ASSIGNMENT: List each line of the data that holds the word "match".
[[ INPUT MATERIAL open ]]
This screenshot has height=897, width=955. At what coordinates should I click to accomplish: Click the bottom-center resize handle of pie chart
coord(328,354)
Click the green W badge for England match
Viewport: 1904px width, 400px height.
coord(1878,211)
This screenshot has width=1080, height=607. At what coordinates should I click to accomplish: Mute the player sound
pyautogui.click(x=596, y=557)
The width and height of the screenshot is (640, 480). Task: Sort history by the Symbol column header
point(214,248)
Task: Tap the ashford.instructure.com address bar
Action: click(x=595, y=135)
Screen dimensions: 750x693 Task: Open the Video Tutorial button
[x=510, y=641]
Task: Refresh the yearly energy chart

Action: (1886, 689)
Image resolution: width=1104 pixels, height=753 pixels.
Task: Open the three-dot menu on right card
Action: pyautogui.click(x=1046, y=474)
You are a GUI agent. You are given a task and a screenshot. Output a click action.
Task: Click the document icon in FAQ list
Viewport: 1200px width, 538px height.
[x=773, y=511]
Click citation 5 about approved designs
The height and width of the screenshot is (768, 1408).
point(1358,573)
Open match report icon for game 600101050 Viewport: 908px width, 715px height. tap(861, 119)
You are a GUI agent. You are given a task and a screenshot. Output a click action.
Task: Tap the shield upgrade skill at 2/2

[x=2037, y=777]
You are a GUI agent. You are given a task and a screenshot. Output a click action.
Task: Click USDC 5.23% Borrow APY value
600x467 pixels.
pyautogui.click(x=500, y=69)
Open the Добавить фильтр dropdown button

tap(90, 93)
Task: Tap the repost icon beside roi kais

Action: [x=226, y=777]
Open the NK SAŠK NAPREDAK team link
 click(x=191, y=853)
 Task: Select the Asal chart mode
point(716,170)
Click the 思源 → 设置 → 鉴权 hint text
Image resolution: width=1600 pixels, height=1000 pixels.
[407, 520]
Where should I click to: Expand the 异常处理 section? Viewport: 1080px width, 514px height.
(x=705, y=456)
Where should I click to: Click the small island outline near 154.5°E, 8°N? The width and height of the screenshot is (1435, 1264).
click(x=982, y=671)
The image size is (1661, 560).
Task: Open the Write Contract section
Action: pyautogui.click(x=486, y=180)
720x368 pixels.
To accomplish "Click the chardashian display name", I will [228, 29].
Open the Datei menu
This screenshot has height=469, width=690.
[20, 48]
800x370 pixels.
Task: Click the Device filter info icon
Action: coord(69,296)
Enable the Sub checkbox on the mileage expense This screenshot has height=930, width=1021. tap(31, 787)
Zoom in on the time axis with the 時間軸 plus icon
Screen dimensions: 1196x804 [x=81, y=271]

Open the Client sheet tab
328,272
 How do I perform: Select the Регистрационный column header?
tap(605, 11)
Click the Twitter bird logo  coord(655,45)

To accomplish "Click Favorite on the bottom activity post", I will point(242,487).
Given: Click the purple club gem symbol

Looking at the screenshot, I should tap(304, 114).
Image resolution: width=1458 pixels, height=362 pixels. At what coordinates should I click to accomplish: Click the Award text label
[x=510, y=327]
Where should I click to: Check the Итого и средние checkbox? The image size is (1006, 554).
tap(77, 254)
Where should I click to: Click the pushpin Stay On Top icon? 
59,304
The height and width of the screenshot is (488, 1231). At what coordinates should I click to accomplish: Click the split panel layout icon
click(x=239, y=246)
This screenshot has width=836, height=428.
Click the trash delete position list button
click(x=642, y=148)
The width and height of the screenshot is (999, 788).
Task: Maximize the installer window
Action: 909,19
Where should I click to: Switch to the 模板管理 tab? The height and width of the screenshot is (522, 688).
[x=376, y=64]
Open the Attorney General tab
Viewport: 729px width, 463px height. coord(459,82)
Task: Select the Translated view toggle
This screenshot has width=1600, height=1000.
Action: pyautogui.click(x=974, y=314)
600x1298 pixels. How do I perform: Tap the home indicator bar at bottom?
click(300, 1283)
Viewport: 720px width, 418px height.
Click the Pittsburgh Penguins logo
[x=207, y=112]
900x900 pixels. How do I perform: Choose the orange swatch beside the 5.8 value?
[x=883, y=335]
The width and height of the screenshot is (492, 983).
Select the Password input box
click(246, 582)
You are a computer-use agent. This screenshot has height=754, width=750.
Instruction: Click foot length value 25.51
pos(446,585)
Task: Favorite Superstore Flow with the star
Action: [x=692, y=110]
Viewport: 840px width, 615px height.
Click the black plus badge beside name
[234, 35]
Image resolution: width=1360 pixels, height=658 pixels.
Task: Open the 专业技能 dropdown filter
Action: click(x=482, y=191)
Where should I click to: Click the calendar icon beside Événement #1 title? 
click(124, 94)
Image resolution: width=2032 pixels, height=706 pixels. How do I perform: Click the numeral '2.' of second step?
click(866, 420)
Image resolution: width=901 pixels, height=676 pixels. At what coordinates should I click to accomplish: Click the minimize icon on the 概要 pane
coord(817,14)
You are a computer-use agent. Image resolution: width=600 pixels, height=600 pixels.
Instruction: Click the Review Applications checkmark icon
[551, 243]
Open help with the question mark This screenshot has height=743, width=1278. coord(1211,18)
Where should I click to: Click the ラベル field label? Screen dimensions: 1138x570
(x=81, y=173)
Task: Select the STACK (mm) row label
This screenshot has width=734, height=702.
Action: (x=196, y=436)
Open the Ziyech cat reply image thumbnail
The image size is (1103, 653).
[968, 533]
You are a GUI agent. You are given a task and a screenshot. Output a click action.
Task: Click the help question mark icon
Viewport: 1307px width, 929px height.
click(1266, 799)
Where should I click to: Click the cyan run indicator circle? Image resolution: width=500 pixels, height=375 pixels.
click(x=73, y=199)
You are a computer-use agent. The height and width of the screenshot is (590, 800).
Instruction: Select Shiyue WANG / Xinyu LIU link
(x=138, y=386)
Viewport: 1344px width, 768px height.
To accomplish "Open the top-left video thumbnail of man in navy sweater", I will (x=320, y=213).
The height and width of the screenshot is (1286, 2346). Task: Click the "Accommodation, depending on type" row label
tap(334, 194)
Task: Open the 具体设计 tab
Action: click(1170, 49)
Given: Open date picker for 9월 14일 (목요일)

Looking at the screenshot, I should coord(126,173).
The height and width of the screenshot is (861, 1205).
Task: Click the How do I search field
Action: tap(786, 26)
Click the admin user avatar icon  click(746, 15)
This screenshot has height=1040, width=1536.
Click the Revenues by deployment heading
[[ INPUT MATERIAL closed ]]
TASK RESPONSE:
Click the green W badge for England match
Open match report icon for game 600101050 Viewport: 908px width, 715px height. tap(861, 119)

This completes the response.